Log Lunch with Molly Pickel '15: Parks & Rec…Knope, It’s Not Like on TV

Last Friday, students, faculty, and community members gathered in the Log for the final log lunch of the semester. Log Lunchers enjoyed vegetable spring rolls with a sweet chili sauce as well as sesame coconut rice with mango and a maple-miso roasted vegetable medley made with fresh syrup from Hopkins Forest. To complement the beautiful spring day, everyone also enjoyed a quick pickled salad with scallions, cabbage, pea shoots, cucumbers, and bean sprouts supplied by Full Well Farm as well as a warm egg drop. Perhaps the star of the show this week were the giant, chewy gochujang caramel cookies. 

This week’s speaker was Molly Pickel, class of 2015. Pickel was a Mystic program student and  English & Environmental Policy major, now working for the Parks Department as a Natural Resource Planner in Baltimore County, Maryland. Pickel’s hilarious talk was entitled “Parks & Rec…Knope, It’s Not Like on TV,” and focused on the opportunities and challenges of parks and recreation work, acknowledging its similarities and differences to the hit sitcom. 
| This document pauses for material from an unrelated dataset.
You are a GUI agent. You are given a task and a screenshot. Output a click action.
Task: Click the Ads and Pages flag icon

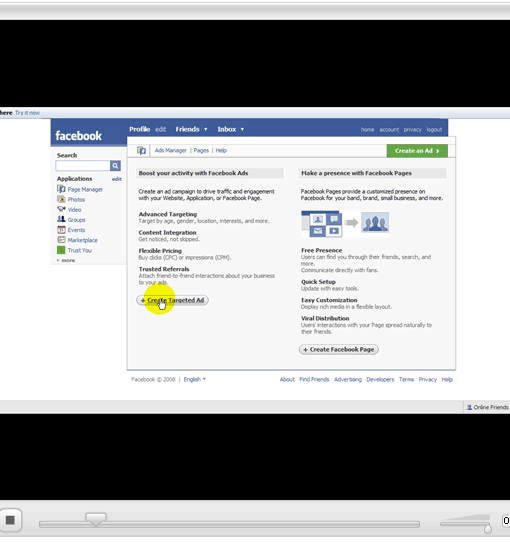point(141,150)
Pickel began with an overview of her career journey. After graduating from Williams, she became a deckhand for the Sea Education Association’ where she sailed and studied ocean sciences for months at a time. She then became a Naturalist at the Aspen Center for Environmental Studies. She then moved on to become the Communications and Outreach Coordinator at the Institute of Marine and Environmental Technology where she was also allowed to attend free graduate school at Towson University where she was awarded her master’s degree in Geography and Environmental Planning. She eventually became the Parks Planner at the Baltimore County Department of Parks and Recreation, and only just moved on to a new job within the past month. 

Much of Pickel’s talk was focused on using pickleball – the fastest growing sport in America – as a microcosm for natural resource planning and Parks & Rec. Pickleball has thus become somewhat of a focus of her work. She has created partnerships with local libraries (she jokes that while Leslie Knope hates librarians, she loves them!), developed a nuanced park-finder, and discussed the many other ways that she has been trying to accommodate the rapidly-growing athletic trend. 

In terms of broader natural resource planning, she noted the three main planning projects she has undertaken thus far in career, the first one being her Williamstown Open Space and Recreation Plan that she completed as a component of her ENVI Planning class at Williams. She is also responsible for the Baltimore County Land Preservation, Parks, and Recreation Plan as well as the Maryland Land Preservation, Parks, and Recreation Plan. She then discussed why plans are necessary, how they work, and how she creates them. Pickel gave an engaging, insightful talk that left students and community members laughing!